I have worked about a result and want to know if there are better ways of proving the following:

$$N^M - (N-1)^M$$ $$=\binom{N}{1}(N-1)^{M-1} + \binom{N}{2} (N-1)^{M-2} + \binom{N}{3} (N-1)^{M-3} + \cdots +\binom{N}{M}(N-1)^{M-M}.$$

Answer 1

This is the expansion of $N^M=((N-1)+1)^M$, if you adjust the $(N,C,k)$ to $(M,C,k)$

Answer 2

We give a combinatorial interpretation, with the $\binom{N}{k}$ replaced by the correct $\binom{M}{k}$.
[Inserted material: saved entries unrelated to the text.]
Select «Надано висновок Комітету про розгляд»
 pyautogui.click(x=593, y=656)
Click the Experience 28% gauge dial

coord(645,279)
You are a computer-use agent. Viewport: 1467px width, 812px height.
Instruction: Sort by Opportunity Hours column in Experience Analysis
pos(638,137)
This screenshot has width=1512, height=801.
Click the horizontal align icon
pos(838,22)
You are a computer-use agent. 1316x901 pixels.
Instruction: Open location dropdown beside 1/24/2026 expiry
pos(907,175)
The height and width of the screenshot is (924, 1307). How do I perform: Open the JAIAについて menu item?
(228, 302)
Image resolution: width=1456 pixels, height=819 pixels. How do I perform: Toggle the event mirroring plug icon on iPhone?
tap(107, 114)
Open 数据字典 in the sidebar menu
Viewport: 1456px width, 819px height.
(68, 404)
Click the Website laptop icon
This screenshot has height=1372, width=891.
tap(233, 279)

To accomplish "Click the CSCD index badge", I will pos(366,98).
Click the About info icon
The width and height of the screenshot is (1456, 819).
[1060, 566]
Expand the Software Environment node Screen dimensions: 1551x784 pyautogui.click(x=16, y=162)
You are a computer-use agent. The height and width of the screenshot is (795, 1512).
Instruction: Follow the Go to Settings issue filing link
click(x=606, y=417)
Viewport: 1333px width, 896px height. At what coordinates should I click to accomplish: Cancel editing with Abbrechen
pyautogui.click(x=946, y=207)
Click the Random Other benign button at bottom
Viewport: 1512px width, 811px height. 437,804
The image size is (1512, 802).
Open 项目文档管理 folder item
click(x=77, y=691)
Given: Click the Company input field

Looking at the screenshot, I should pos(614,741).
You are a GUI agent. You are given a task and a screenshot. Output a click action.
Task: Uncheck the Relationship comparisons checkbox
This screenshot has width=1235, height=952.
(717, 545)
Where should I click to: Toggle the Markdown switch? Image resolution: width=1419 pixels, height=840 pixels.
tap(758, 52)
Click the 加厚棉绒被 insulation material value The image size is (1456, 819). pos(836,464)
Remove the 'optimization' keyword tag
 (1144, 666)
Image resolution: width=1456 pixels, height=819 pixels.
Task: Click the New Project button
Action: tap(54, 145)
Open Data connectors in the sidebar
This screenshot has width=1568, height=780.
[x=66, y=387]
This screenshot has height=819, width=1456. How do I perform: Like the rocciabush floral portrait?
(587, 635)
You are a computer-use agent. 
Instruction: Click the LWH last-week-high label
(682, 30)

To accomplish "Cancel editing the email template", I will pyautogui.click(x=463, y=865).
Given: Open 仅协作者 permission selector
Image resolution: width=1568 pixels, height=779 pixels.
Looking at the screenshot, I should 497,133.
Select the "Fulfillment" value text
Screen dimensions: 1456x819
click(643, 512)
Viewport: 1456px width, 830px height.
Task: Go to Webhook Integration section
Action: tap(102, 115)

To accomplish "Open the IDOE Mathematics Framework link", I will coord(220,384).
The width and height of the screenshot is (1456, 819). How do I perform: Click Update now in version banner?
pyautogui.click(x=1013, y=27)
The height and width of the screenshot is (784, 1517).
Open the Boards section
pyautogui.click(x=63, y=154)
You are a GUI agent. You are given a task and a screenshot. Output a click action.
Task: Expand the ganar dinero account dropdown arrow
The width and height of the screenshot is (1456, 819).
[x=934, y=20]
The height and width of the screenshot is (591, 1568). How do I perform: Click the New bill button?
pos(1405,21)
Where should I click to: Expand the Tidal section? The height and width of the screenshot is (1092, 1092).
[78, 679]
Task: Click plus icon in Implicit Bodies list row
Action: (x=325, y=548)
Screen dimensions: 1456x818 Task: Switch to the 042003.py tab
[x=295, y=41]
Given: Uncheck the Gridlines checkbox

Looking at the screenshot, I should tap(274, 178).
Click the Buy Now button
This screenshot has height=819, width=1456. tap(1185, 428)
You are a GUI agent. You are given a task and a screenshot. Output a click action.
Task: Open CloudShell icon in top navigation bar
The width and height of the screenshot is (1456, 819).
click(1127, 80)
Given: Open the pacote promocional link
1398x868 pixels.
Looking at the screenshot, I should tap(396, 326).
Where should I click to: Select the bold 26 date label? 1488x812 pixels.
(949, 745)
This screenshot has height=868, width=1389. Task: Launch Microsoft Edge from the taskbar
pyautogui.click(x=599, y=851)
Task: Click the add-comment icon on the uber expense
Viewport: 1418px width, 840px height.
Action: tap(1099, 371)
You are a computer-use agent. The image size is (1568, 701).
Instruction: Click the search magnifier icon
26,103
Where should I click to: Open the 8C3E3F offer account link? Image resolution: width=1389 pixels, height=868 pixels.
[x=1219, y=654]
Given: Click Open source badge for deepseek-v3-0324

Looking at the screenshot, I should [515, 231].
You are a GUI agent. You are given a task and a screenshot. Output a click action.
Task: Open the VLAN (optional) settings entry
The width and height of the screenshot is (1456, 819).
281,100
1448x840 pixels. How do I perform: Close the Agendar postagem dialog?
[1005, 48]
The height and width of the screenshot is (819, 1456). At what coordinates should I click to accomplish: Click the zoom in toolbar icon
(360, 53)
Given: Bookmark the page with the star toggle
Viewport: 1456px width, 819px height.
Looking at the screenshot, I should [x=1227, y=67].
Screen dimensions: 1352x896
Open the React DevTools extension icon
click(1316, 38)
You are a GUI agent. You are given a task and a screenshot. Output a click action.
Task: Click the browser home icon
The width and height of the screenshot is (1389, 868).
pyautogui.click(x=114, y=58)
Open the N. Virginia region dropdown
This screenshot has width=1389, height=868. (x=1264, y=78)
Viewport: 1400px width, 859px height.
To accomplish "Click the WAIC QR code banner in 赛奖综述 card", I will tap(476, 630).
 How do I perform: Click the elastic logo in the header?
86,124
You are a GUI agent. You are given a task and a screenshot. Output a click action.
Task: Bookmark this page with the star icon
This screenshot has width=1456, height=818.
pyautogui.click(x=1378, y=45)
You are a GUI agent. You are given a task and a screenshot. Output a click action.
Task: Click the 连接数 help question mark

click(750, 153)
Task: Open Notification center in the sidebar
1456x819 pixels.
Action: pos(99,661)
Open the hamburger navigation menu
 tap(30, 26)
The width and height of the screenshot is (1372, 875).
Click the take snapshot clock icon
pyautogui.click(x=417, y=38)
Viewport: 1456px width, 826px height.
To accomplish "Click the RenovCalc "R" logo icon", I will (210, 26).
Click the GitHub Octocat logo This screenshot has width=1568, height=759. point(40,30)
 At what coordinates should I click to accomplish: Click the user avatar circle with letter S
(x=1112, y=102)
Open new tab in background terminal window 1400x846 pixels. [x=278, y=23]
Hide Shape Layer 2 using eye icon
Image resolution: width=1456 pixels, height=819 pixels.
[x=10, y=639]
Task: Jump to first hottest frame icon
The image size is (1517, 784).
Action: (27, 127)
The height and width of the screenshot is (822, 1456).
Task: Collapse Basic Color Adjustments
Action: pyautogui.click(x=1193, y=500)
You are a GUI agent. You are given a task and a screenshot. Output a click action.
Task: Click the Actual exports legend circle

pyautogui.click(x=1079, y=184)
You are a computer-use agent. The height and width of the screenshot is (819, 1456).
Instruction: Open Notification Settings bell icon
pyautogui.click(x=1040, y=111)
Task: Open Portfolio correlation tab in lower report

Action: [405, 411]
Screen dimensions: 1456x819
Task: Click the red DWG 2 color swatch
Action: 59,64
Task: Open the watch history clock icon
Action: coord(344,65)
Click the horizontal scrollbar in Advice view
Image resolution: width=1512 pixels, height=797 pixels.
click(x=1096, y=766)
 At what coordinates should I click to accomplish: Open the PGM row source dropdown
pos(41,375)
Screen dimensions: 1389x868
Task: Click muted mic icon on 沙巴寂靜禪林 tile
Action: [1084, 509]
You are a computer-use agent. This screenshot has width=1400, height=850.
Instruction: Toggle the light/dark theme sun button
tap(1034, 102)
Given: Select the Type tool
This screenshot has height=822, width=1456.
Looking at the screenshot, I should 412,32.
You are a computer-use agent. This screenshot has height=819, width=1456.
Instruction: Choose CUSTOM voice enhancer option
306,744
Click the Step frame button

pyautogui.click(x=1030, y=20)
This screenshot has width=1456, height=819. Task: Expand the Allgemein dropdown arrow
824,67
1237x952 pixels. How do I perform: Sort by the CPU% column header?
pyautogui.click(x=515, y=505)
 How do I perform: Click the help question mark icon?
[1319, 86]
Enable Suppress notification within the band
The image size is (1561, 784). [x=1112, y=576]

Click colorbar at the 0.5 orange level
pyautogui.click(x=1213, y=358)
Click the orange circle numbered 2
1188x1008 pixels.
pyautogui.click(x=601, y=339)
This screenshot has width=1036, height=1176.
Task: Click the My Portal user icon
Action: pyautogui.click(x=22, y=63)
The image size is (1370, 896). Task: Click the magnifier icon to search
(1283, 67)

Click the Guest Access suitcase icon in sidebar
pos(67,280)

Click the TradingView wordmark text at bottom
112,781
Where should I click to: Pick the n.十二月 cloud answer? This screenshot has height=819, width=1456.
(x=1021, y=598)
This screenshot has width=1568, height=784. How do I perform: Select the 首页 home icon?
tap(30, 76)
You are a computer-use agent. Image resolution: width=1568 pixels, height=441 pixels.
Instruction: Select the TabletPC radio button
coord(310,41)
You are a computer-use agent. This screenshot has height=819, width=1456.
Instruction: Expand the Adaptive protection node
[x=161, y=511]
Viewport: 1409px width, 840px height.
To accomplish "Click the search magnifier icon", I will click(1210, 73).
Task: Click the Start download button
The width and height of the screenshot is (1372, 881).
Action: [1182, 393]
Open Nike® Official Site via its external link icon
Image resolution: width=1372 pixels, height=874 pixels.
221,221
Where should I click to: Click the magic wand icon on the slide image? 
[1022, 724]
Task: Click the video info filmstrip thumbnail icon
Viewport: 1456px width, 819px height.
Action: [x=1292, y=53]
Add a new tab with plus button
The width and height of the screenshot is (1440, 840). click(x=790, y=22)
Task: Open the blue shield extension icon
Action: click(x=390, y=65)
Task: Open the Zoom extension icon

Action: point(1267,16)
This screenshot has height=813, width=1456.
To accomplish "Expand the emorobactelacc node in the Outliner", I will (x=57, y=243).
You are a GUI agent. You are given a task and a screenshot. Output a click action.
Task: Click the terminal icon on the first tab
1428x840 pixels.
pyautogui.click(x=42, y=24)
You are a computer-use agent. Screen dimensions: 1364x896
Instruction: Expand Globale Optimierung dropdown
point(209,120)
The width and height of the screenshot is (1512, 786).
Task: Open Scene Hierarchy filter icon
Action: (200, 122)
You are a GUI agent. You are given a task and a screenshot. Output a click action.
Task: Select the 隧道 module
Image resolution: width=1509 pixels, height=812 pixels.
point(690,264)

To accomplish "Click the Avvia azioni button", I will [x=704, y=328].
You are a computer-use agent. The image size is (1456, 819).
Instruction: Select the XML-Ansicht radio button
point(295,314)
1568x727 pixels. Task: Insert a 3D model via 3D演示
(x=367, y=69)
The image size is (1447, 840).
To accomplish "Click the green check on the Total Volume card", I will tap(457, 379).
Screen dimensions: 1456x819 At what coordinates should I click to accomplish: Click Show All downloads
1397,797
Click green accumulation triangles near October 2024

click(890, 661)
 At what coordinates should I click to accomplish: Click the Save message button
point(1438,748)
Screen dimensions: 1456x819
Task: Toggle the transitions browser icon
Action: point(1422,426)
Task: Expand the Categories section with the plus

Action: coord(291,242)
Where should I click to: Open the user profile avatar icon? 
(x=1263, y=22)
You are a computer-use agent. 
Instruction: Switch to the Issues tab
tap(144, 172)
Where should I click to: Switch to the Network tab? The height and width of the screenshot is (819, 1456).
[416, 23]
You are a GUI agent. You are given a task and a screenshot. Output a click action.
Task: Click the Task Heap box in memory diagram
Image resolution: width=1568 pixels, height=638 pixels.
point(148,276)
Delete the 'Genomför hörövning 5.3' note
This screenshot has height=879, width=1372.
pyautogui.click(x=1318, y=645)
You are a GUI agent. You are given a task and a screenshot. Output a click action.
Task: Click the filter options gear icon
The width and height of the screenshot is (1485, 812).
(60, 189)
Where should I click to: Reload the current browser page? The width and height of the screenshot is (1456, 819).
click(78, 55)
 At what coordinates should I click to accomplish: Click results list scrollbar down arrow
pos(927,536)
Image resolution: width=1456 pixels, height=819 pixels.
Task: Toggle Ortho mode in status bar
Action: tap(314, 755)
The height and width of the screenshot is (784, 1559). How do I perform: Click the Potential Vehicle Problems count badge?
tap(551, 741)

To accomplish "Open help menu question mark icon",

We have $N$ kids, one of whom is George, and $M$ distinct presents. We want to count, in two different ways, the number of ways to give out the presents, with George getting at least $1$ present.

Way $1$: There are $N^M$ ways to distribute the presents. There are $(N-1)^M$ ways to distribute the presents among the $N-1$ non-Georges. So there are $N^M-(N-1)^M$ ways to not shut George out.

Way $2$: George may get anywhere from $1$ to $M$ presents. We count the number of ways to distribute the presents so Geoge gets $k$. The $k$ presents George gets can be chosen in $\binom{M}{k}$ ways. For each such way, the remaining $M-k$ presents can be distributed among the remaining kids in $(N-1)^{M-k}$ ways. So there are $\binom{M}{k}(N-1)^{M-k}$ ways to distribute the presents so George gets $k$. Now sum from $k=1$ to $k=M$.